EXERCISE TASKS
A - In the article on the Homoeopathy Central Council Act, 1973, which law replaced the Act, and from what date?
B - Continue the article on the Homoeopathy Central Council Act, 1973 from its last sentence.

DOCUMENT SEGMENT
┄┄┄┄┄┄
Parliament of India
- Long title An Act to provide for the constitution of a Central Council of Homoeopathy and the maintenance of a Central Register of Homoeopathy and for matters connected therewith. ;
- Citation: Act No. 59 of 1973
- Territorial extent: India
- Enacted by: Parliament of India
- Enacted: 19 December 1973
- Commenced: 1 August 1974
- Repealed: 5 July 2021

Amended by
- Delegated Legislation Provisions (Amendment) Act, 1983; Homoeopathy Central Council (Amendment) Act, 2002; Homoeopathy Central Council (Amendment) Act, 2018; Homoeopathy Central Council (Amendment) Act, 2019; Homoeopathy Central Council (Amendment) Act, 2020;

Repealed by
- National Commission for Homoeopathy Act, 2020

= Homoeopathy Central Council Act, 1973 =

The Homoeopathy Central Council Act, 1973, (Act 59 of 1973), is a now-repealed Act of the Parliament of India to primarily structure the role of the Central Council of Homoeopathy and to enable the regularization of the maintenance of a central register of issues and entities related to the field of homoeopathy. It included five chapters when it was initially passed. The Act was amended in December 2002, via Homoeopathy Central Council Amendment Act, 2002 (No. 51 of 2002). The Act was replaced by the National Commission for Homoeopathy Act, 2020 with effect from 5 July 2021.
┄┄┄┄┄┄
PROVIDED DATA

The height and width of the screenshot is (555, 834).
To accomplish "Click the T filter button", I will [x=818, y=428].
┄┄┄┄┄┄
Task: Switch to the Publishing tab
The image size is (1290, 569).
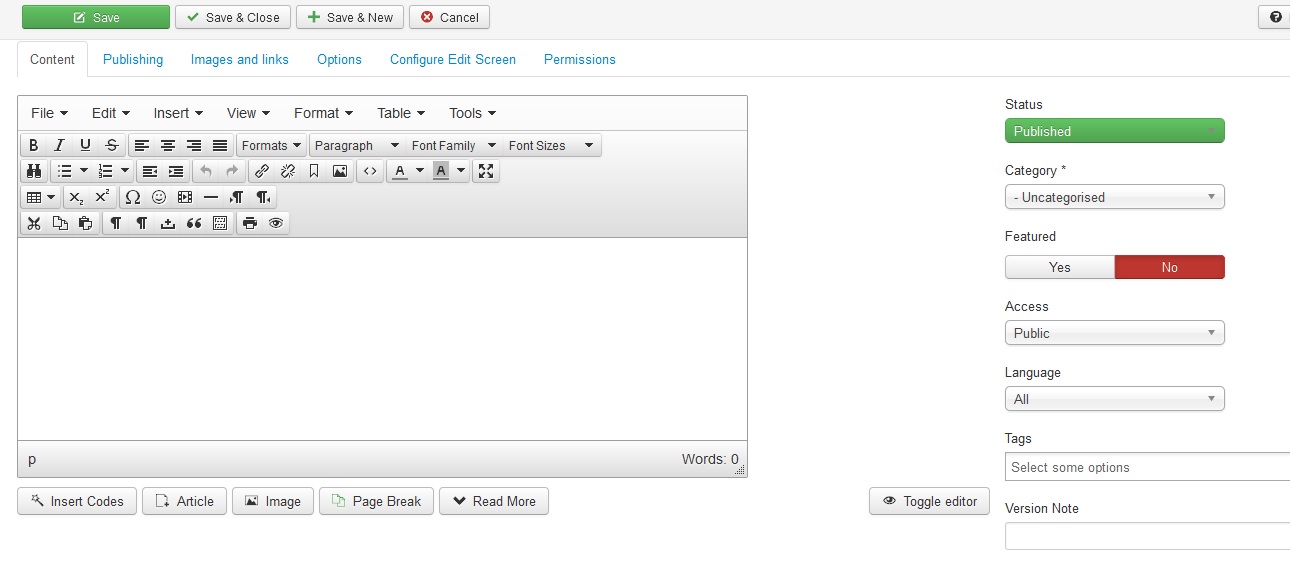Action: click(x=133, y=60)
┄┄┄┄┄┄
LIST OF ANSWERS
A - The National Commission for Homoeopathy Act, 2020 replaced it, effective 5 July 2021.

B -
==Chapters==
- Chapter I: Contained the introduction to the Act and objectives intended to be achieved.
- Chapter II: Contained the actual Central Council Act and the committees proposed to be formed.
- Chapter III: Contained details of how institutions related to teaching streams like Ayurveda, Unani medicine, Siddhi and their associate medical qualifications could be recognised.
- Chapter IV: Contained the national central register detailing various issues and entities connected with the area of homoeopathy.
- Chapter V: Other issues of significance not mentioned directly within the previous chapters.